Strawberry Sorbet

with Basil Granita

Pastry Chef Keris Kuwana | Las Vegas, NV


Adapted by StarChefs  |  April 2026  |  Photo: will Blunt

INGREDIENTS

Strawberry Sorbet:
Yield: 70 servings
4 pounds hulled strawberries
780 grams granulated sugar
3 grams kosher salt
260 grams trimoline
40 grams honey
210 grams lemon juice

Basil Granita:
Yield: 70 servings
800 grams ginger ale
45 grams granulated sugar
60 grams basil leaves
15 grams lemon juice
6 grams kosher salt

METHOD

For the Strawberry Sorbet:
Heat oven to 350°F. In a mixing bowl, combine 1.27 kilograms strawberries and 39 grams sugar. Season with salt. Cover and refrigerate 2 hours. In a separate mixing bowl, combine remaining strawberries and 78 grams sugar.

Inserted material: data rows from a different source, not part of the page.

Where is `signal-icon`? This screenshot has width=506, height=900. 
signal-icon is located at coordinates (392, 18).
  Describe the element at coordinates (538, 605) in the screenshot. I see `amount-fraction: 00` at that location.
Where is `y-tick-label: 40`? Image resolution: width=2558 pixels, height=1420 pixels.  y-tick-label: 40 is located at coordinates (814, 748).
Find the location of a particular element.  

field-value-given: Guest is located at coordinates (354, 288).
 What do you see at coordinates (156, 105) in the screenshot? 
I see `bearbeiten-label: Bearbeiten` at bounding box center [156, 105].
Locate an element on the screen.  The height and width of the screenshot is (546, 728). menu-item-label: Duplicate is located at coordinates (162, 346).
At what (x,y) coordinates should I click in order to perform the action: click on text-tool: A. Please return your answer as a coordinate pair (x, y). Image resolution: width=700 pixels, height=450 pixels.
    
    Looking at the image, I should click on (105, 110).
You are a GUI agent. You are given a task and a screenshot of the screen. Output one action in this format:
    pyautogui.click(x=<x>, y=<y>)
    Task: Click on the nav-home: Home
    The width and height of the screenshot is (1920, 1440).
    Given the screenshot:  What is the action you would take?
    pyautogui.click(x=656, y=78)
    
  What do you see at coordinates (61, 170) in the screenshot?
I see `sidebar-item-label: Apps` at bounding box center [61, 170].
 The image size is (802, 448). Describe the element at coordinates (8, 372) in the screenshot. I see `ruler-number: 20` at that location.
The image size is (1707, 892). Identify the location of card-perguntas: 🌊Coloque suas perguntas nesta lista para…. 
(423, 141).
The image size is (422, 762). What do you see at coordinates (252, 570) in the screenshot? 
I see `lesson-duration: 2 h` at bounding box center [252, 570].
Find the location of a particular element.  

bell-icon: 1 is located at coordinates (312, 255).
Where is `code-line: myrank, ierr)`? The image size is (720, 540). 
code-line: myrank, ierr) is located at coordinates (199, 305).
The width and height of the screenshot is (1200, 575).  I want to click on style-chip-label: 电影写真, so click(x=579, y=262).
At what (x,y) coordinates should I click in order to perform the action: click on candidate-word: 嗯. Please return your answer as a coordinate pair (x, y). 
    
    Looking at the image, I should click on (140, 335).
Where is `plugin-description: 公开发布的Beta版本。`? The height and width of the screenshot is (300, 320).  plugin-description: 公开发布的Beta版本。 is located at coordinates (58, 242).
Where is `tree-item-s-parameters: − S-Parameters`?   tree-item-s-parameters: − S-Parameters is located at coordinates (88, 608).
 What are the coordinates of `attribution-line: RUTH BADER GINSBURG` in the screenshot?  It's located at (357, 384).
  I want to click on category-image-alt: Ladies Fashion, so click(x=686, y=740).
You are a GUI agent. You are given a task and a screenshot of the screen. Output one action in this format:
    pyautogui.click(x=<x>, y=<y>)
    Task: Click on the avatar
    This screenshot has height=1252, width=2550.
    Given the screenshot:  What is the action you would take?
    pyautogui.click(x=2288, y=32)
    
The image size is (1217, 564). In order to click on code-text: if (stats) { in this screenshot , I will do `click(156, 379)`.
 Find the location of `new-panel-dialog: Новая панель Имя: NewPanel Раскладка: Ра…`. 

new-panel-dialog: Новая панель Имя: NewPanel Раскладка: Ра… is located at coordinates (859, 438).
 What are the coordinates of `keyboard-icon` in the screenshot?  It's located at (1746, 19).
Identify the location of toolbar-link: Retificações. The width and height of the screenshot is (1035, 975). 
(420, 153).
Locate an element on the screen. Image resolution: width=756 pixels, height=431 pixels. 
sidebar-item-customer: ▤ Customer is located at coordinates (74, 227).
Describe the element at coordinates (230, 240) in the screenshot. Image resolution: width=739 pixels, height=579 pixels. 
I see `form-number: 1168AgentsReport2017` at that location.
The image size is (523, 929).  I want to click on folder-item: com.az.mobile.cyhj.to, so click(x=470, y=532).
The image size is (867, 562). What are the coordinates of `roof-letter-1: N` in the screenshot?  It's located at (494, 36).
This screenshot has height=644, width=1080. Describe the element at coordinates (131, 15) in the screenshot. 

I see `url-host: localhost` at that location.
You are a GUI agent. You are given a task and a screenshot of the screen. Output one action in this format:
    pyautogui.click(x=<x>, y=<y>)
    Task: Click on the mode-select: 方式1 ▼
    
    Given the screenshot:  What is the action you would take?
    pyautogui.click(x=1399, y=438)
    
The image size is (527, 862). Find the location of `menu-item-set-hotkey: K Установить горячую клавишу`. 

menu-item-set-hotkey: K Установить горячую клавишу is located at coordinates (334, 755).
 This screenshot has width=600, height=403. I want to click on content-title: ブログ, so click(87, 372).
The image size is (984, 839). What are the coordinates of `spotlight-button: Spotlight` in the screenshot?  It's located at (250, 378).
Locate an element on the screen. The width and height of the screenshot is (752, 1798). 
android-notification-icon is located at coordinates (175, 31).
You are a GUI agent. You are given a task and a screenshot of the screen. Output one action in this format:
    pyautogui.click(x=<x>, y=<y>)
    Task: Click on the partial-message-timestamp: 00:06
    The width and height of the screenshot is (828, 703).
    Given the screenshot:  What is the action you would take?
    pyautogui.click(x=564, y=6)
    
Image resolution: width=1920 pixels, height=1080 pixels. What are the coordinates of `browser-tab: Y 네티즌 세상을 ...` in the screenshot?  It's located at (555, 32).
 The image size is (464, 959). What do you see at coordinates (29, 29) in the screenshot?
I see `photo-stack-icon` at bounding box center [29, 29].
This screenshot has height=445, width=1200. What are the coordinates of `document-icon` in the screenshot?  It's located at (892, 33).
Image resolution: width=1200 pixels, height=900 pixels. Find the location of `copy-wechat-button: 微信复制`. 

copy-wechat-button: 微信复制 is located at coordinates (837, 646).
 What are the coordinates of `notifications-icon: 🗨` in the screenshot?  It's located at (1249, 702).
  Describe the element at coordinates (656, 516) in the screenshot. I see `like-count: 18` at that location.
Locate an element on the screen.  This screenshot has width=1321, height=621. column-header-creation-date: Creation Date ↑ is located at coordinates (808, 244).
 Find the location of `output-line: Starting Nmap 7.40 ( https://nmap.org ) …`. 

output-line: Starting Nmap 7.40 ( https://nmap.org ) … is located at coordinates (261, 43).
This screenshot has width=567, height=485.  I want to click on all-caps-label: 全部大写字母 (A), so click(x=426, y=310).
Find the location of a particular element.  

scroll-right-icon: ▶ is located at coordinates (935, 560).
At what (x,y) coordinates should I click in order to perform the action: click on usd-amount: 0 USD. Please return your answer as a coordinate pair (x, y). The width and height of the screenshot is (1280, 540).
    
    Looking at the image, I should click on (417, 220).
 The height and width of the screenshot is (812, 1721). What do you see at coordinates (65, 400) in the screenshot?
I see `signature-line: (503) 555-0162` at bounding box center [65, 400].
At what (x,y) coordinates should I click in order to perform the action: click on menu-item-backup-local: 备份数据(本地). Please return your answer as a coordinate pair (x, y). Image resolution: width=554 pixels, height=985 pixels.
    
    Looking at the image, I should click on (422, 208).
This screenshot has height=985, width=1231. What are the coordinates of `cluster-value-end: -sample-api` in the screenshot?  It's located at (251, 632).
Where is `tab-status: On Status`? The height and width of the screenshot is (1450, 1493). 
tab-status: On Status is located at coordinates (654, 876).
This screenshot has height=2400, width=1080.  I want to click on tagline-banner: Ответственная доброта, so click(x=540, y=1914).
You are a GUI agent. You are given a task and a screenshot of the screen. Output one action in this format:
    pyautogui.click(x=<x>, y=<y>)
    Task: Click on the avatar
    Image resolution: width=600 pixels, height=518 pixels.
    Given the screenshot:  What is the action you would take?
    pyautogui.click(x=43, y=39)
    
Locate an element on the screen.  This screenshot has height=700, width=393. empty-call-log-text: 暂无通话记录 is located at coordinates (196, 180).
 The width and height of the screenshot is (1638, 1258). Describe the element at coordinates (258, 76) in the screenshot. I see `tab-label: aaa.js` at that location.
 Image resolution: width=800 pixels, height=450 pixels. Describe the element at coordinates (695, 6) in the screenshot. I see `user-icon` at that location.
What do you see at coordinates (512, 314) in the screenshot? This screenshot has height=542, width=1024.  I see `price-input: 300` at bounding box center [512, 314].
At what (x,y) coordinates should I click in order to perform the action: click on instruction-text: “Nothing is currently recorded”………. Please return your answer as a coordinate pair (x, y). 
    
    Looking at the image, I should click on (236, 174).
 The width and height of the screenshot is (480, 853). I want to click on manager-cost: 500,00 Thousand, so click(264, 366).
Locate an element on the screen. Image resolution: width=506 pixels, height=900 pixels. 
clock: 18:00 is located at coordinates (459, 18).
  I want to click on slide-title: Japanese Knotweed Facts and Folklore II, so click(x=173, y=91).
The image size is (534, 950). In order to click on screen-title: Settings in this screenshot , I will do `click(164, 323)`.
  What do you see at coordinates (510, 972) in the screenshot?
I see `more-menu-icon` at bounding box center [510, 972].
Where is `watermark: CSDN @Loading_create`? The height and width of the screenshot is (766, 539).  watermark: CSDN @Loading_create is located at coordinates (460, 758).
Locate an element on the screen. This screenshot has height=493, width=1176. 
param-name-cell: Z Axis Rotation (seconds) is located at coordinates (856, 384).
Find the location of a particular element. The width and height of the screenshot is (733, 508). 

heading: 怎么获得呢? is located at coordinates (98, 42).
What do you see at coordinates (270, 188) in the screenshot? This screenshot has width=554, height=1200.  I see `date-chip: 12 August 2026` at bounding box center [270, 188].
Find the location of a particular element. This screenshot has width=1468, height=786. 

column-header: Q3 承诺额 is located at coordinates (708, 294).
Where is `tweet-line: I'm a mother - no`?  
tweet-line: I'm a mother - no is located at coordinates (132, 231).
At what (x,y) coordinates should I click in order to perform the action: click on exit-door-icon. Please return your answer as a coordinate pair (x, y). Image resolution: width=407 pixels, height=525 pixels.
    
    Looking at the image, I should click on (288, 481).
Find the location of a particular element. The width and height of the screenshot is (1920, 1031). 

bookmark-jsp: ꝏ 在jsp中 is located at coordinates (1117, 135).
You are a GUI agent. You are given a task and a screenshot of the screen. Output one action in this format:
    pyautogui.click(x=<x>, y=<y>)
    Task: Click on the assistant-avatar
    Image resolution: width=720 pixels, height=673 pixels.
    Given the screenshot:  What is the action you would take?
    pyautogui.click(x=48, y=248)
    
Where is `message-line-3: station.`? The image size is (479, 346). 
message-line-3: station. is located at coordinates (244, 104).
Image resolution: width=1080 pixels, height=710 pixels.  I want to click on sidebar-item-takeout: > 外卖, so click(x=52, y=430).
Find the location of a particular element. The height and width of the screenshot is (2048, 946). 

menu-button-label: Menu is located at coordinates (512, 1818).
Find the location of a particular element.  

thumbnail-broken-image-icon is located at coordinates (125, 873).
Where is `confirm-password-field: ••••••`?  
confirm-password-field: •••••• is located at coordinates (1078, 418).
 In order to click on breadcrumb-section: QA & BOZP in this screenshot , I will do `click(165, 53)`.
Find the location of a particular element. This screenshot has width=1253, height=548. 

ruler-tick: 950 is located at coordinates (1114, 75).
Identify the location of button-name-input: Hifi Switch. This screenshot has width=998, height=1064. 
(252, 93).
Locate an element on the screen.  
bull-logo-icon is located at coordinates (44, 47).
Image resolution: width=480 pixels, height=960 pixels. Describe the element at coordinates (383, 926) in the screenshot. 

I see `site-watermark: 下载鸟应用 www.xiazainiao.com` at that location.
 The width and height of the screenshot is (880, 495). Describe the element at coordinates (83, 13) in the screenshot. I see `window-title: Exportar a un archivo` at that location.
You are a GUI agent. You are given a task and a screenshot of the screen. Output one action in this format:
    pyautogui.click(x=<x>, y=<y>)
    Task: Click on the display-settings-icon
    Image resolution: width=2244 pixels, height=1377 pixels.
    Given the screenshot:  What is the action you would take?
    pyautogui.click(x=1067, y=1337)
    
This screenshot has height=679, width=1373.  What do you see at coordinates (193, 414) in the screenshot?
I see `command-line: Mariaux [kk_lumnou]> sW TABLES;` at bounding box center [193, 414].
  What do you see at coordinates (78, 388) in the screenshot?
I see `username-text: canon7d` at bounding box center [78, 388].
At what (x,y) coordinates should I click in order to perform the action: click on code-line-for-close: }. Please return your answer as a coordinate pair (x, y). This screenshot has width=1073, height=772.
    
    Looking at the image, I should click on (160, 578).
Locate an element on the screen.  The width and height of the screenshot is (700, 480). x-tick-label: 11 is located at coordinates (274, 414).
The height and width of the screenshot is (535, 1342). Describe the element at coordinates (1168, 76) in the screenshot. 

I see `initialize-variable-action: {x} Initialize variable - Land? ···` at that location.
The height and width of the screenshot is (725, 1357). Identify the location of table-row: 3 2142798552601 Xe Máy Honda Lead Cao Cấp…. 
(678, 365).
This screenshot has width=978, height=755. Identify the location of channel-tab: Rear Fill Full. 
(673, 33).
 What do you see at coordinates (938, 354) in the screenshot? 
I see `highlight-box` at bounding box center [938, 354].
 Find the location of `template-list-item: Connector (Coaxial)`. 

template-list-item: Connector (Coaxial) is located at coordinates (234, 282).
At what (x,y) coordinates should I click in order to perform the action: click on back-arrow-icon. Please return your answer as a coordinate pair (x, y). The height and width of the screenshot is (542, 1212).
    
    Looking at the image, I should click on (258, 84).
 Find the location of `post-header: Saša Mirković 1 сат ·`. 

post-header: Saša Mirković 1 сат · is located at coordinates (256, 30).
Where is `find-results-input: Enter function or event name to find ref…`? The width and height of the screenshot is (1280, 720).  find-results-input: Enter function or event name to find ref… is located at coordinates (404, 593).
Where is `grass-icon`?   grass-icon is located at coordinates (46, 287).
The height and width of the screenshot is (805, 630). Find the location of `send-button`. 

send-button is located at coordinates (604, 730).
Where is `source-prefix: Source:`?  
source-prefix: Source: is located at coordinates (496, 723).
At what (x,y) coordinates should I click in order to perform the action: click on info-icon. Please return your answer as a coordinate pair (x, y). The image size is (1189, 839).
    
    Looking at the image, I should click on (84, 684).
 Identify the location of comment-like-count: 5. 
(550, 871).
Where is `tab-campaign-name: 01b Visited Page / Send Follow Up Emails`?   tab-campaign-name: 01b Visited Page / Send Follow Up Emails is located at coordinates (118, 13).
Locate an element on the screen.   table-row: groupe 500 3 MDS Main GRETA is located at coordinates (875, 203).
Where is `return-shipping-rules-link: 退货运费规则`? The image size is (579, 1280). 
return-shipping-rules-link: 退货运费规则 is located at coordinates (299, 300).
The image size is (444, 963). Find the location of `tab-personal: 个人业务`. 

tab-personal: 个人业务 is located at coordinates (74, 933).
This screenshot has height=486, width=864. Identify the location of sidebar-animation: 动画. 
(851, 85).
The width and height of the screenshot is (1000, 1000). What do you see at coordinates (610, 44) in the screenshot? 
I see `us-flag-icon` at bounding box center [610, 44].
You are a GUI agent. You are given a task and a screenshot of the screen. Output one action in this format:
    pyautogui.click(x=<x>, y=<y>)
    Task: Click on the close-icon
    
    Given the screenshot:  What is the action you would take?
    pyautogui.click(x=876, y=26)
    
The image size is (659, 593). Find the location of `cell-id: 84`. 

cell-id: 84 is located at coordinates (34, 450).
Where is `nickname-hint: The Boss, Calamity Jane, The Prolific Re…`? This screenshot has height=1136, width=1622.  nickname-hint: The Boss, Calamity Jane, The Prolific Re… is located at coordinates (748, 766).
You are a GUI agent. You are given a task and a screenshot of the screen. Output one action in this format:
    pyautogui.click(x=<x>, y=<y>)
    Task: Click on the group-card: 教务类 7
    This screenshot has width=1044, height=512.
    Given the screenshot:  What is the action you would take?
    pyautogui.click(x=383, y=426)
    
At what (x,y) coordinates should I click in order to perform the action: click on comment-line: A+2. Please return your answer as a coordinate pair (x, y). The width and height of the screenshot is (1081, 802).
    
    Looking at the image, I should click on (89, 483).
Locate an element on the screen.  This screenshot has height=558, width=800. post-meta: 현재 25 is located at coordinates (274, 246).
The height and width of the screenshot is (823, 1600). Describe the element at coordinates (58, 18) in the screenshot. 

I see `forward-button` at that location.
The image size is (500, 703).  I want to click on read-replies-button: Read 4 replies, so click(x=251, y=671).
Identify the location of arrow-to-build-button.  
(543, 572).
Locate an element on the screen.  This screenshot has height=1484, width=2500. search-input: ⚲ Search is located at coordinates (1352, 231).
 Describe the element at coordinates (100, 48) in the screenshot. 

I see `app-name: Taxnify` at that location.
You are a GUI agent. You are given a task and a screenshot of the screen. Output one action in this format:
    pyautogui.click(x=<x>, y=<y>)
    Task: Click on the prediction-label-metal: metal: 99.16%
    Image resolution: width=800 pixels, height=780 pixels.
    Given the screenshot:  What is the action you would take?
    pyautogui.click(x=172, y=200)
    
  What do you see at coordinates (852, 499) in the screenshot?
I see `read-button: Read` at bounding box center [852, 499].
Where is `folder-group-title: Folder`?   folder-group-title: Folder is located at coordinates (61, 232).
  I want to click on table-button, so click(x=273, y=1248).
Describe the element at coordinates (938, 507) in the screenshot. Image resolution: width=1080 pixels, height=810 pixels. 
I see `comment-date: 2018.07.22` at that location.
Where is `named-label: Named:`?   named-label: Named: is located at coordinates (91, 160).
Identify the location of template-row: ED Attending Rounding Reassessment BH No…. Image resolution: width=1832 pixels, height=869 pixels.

Transfer to an aluminium foil-lined sheet tray and bake 20 minutes, or until juices are fully reduced. Let cool. In a saucepan over medium-high heat, bring remaining sugar, trimolline, honey, and 908 grams water to 185°F. Place over an ice bath and let cool. Using a Vitamix Commercial immersion blender, purée mixture until smooth. Pass through a chinois and transfer to bowl with chilled strawberry-sugar mixture. Stir to combine. Season with lemon juice and and salt. Blend again until mixture is fully emulsified. Cover and refrigerate overnight. The next day, process base in an ice cream machine according to manufacturer’s instructions. Transfer to nonreactive containers and freeze.

For the Basil Granita:
In a saucepan over medium heat, combine ginger ale and sugar. Cook until sugar is fully dissolved. Remove from heat and add basil. Cover and let steep 10 minutes. Transfer mixture to a Vitamix Commercial blender and pulse 15 seconds, or just enough to break up basil. Add remaining ingredients. Transfer mixture a shallow pan and freeze 3 hours, uncovered, scraping every 30 minutes until mixture is light and dry crystals form.

To Assemble and Serve:
Yield: 1 serving
Place 1 scoop Strawberry Sorbet into a small serving bowl. Top with 12 grams Basil Granita.